Witness Dinko Tamarut in 2022
Witness Dinko Tamarut in 2022
photo: Photo by Dominik Janovský

Dinko Tamarut was born on September 6, 1941 in Stara Novalja, on Pag. His family is from that island. His mother’s last name was Peranić, and she was born in 1906, and his father’s in 1901. In 1952, he finished the last, fourth grade at the school in Stara Novalija. After that, he went to his sister and her husband, a former JNA captain, to Rijeka. There he finished an eight-year school, and then a secondary technical shipbuilding school in 1960. After school, he worked at the Vulkan company in Rijeka.

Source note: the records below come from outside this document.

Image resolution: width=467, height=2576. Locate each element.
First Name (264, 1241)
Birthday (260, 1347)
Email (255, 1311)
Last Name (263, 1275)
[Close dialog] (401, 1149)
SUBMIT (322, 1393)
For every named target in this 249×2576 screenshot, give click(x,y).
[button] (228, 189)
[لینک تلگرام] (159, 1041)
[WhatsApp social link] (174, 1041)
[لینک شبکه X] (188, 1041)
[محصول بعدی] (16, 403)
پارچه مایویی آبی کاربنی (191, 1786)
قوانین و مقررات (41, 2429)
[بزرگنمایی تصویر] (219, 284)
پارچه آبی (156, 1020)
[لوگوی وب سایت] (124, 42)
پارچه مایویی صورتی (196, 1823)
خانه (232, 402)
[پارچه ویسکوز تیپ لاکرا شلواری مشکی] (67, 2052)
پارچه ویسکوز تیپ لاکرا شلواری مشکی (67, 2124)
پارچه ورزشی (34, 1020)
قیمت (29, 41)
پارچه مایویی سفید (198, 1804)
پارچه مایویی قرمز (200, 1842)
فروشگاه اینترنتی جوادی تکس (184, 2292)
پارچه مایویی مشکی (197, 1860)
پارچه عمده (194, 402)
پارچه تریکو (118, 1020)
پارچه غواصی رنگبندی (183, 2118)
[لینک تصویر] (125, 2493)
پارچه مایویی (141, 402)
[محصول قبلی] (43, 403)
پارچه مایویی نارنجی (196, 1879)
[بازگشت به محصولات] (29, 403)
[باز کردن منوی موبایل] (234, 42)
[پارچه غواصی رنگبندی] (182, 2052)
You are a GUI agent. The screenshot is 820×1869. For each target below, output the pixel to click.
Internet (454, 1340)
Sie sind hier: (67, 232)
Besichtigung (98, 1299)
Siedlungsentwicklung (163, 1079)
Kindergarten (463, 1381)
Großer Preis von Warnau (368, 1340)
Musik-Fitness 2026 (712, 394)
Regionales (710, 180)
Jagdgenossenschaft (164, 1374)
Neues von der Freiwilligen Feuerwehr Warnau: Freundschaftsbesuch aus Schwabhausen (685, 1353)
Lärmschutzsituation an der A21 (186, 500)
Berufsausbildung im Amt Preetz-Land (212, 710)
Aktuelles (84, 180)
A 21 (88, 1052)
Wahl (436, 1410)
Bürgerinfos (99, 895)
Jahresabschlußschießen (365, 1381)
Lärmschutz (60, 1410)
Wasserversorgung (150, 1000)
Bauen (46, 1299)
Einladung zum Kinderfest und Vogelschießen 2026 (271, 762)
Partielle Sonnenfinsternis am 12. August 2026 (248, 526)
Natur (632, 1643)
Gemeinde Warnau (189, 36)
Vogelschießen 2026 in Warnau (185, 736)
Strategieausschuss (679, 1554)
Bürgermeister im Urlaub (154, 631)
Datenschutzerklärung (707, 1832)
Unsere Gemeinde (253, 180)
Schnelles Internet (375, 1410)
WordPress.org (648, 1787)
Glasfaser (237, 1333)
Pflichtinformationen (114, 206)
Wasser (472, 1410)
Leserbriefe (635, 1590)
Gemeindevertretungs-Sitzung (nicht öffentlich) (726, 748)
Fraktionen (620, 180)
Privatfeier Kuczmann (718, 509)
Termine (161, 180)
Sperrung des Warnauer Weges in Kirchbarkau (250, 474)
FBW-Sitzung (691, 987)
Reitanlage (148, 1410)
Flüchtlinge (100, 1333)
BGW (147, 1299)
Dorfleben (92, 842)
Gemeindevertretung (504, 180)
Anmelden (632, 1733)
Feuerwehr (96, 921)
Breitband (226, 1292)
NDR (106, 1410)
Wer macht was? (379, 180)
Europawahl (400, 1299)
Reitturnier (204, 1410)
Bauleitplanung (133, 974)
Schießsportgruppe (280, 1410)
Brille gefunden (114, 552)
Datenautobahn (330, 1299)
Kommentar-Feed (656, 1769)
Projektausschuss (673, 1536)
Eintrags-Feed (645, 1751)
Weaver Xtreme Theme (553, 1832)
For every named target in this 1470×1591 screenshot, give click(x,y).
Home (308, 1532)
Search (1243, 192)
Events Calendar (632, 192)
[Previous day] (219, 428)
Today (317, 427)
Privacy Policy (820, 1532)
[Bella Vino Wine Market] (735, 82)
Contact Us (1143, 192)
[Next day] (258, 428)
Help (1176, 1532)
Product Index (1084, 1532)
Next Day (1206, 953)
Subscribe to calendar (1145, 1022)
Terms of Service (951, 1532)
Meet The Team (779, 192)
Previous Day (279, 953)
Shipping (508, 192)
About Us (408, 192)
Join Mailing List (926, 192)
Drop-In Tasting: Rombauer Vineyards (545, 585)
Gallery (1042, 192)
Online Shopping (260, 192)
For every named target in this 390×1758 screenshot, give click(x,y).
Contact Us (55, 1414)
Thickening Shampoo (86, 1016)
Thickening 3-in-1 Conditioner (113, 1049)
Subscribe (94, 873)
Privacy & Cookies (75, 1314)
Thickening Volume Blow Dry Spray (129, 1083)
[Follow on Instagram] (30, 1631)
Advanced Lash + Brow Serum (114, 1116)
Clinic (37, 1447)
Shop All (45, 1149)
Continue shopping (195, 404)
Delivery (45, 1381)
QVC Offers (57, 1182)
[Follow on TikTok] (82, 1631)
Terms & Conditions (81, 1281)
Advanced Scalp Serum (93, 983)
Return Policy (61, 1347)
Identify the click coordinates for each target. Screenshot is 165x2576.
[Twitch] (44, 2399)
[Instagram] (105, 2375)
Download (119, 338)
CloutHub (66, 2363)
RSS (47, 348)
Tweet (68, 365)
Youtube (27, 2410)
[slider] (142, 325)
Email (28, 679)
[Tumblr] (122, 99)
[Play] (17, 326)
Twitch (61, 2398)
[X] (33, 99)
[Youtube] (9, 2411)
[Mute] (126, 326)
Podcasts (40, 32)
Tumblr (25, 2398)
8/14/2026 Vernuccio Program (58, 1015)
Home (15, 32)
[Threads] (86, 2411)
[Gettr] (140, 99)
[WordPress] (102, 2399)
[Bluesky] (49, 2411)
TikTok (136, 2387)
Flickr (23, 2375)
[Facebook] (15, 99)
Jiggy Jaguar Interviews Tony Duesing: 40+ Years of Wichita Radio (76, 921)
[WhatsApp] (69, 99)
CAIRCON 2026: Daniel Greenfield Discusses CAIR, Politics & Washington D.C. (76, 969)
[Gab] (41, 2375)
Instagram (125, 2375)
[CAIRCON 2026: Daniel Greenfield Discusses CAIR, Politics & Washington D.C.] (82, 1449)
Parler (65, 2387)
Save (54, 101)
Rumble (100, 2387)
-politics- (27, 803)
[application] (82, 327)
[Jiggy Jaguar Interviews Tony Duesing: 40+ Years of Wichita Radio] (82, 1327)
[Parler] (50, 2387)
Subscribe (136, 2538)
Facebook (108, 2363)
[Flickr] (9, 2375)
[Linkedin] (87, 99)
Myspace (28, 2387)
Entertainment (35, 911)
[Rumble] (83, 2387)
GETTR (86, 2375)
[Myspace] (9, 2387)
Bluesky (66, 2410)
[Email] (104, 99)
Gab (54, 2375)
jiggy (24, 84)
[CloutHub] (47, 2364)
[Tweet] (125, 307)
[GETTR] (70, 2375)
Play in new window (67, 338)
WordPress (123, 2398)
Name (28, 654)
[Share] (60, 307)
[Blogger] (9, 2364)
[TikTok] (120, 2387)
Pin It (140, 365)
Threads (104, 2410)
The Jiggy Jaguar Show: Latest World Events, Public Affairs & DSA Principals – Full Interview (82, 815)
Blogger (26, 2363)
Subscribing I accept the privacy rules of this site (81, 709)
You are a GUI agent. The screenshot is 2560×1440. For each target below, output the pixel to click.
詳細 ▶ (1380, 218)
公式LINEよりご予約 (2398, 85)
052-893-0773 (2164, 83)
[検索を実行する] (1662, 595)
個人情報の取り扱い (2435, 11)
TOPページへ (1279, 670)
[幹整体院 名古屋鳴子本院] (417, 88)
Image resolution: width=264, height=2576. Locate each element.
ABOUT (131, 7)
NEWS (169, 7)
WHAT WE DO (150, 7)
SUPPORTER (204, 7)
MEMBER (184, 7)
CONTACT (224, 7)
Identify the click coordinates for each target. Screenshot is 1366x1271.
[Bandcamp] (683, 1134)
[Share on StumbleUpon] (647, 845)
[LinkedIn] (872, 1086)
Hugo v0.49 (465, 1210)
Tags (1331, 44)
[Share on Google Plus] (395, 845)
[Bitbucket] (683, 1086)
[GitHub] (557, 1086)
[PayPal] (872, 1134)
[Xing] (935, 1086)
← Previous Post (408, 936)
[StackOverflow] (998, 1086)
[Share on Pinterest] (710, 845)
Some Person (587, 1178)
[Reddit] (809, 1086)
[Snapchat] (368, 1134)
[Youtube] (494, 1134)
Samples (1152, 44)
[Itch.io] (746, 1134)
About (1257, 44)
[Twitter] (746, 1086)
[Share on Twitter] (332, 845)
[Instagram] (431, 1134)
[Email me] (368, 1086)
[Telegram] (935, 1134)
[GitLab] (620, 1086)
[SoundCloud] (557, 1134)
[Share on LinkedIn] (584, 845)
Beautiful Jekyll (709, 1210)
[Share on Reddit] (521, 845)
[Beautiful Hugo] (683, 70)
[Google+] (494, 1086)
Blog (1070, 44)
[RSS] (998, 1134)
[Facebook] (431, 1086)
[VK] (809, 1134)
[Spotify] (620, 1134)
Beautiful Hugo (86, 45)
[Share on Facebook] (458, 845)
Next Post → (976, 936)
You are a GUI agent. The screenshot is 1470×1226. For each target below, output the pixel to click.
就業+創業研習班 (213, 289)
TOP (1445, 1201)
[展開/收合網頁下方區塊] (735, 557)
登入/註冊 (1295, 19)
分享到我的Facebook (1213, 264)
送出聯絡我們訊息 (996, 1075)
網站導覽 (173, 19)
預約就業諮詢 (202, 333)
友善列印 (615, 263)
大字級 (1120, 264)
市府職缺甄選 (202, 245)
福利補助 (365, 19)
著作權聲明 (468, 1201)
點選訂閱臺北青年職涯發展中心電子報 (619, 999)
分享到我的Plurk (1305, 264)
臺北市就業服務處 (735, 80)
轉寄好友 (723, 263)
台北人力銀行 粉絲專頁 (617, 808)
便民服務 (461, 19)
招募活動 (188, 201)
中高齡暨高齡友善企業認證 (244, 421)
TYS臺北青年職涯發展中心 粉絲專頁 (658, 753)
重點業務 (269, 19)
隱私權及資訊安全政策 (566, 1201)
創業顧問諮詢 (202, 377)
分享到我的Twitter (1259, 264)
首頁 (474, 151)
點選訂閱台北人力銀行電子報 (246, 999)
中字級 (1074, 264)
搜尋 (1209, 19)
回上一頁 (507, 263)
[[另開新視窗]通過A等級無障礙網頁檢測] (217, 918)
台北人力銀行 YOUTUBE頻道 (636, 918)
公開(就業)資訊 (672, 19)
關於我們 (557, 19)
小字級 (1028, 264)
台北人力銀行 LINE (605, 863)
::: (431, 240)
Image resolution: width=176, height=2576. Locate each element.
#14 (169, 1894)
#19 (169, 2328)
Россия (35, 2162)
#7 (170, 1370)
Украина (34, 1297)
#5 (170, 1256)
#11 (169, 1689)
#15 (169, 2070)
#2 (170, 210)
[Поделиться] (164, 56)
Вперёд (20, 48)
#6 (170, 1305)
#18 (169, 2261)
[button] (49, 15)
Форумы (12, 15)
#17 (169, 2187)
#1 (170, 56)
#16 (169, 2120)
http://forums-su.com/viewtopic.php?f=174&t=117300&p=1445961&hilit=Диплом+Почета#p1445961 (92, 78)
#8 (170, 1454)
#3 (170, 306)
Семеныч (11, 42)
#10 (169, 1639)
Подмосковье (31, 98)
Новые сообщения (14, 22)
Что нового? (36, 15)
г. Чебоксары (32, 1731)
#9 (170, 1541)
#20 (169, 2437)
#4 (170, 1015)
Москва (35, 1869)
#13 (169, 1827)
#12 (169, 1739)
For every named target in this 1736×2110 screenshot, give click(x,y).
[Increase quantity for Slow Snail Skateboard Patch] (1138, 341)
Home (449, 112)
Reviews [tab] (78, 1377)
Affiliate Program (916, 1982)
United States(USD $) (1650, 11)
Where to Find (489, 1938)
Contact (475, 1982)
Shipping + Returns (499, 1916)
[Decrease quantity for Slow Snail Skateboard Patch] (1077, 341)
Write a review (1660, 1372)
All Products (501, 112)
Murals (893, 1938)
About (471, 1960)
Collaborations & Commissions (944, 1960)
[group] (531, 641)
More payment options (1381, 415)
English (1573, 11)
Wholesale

Later, he was employed at the Metis company in the same city. It was one of those firms, which survived the transition, so he is one of the few who kept his job. He has been retired since 2003. In 1969, he became a member of the League of Communists. He is still member of the Social Democratic Party. He became a representative of the Rijeka city council three times in the elections. In the 1990s, due to the finishing of the officer’s course, he became a member of the territorial defense and the Reserve Command of the Croatian Army of the Municipality of Rijeka. He secures the city, the most important locations, key places for the army. Since 2005, he was the president of the Association of Anti-Fascist Fighters and Anti-Fascists of Rijeka, and later he became, and still is, the president of the Association of Anti-Fascist Fighters and Anti-Fascists of the Primorje-Gorski Kotar County. He has a daughter and a grandson.